Pressure Tuning the Mixture of Eu$^{2+}$ and Eu$^{3+}$ in Eu$_4$Bi$_6$Se$_{13}$

TL;DR

This study explores how applying pressure affects the structural, electronic, and magnetic properties of Eu$_4$Bi$_6$Se$_{13}$, revealing pressure-induced valence changes and magnetic behavior in a novel europium-based compound.

Contribution

It is the first to investigate pressure effects on Eu$_4$Bi$_6$Se$_{13}$, demonstrating valence state shifts and magnetic transitions under pressure.

Findings

Eu$_4$Bi$_6$Se$_{13}$ exhibits weak metallic behavior.
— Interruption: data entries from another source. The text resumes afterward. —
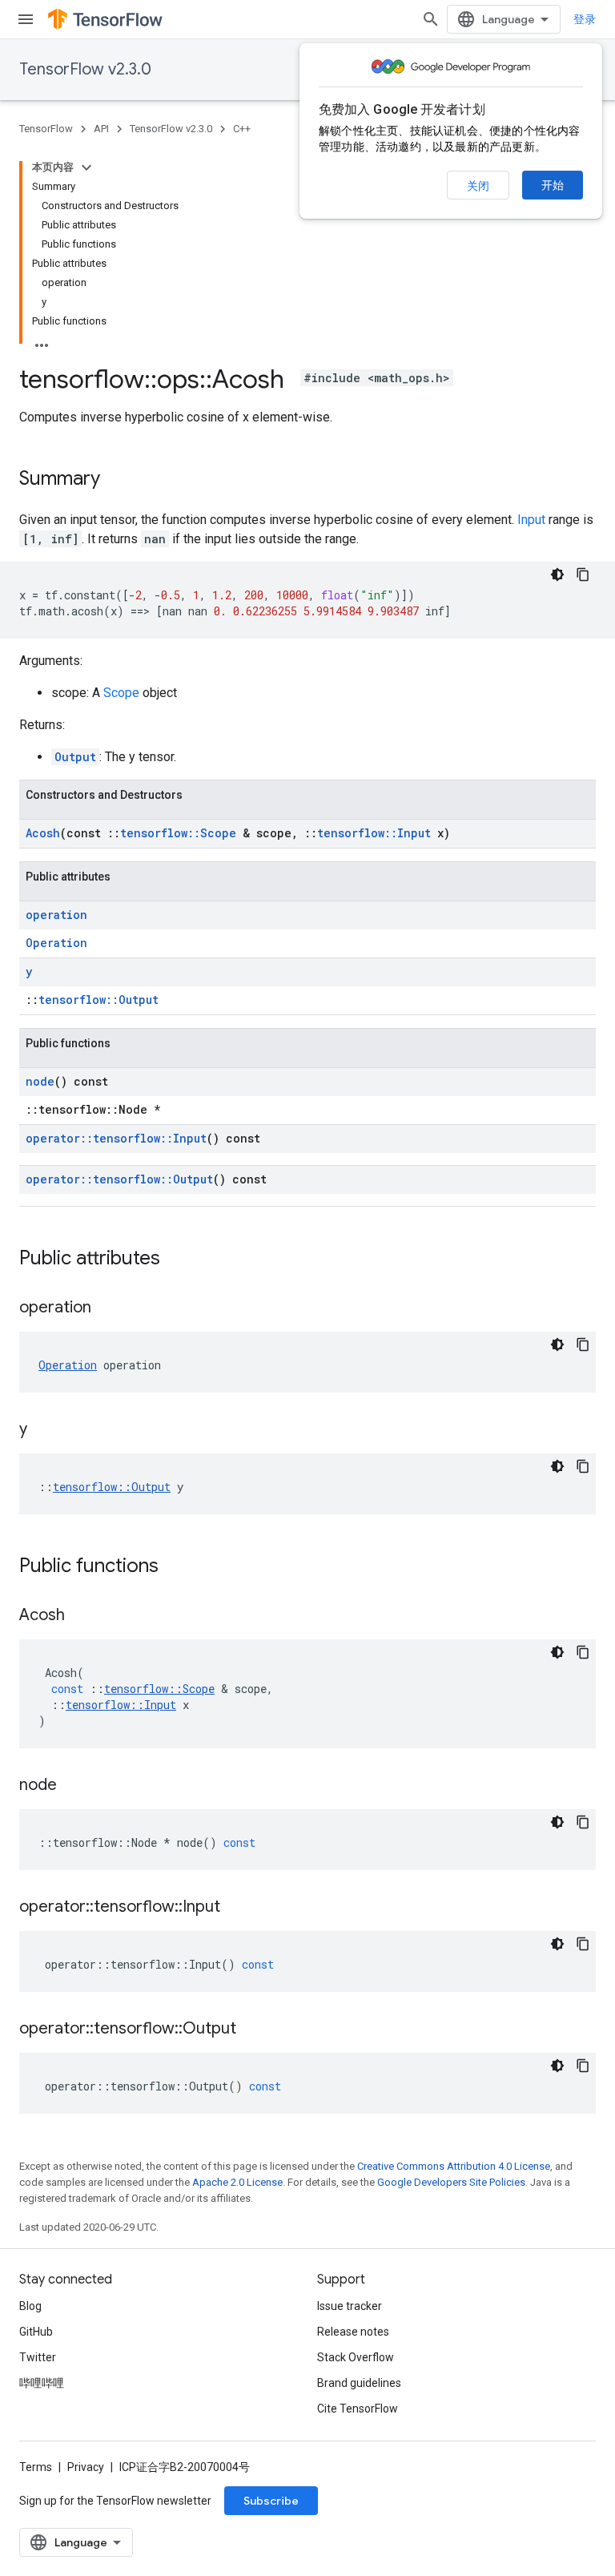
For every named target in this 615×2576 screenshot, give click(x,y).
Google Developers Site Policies (451, 2182)
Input (531, 519)
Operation (56, 942)
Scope (121, 692)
Magnetic anisotropy and spin-flip transitions are observed.

Pressure increases Eu$^{3+}$ content, indicating valence change.

Abstract

The investigation of crystallographic, electronic, and magnetic characteristics, especially the mixed valences of Eu$^{2+}$ and Eu$^{3+}$ under pressure of a novel europium-based bismuth selenide compound, Eu$_4$Bi$_6$Se$_{13}$, presented. This new compound adopts a monoclinic crystal structure classified under the P$2_1$/m space group (#11). It exhibits distinctive structural features, including substantial Eu-Se coordination numbers, Bi-Se ladders, and linear chains of Eu atoms that propagate along the b-axis. Electronic resistivity assessments indicate that Eu$_{4}$Bi$_{6}$Se$_{13}$ exhibits weak metallic behaviors. Magnetic characterization reveals uniaxial magnetic anisotropy, with a notable spin transition at approximately 1.2 T when the magnetic field is oriented along the b-axis. This behavior, coupled with the specific Eu-Eu interatomic distances and the magnetic saturation observed at low fields, supports the identification of metamagnetic properties attributable to the flipping of europium spins. The Curie-Weiss analysis of the magnetic susceptibility measured both perpendicular and parallel to the b-axis and high-pressure partial fluorescence yield (PFY) results detected by X-ray absorption spectroscopy (XAS) reveal the tendency of the material to enter a mixed valent state where the trivalent state becomes more prominent with the pressure increase or temperature decrease.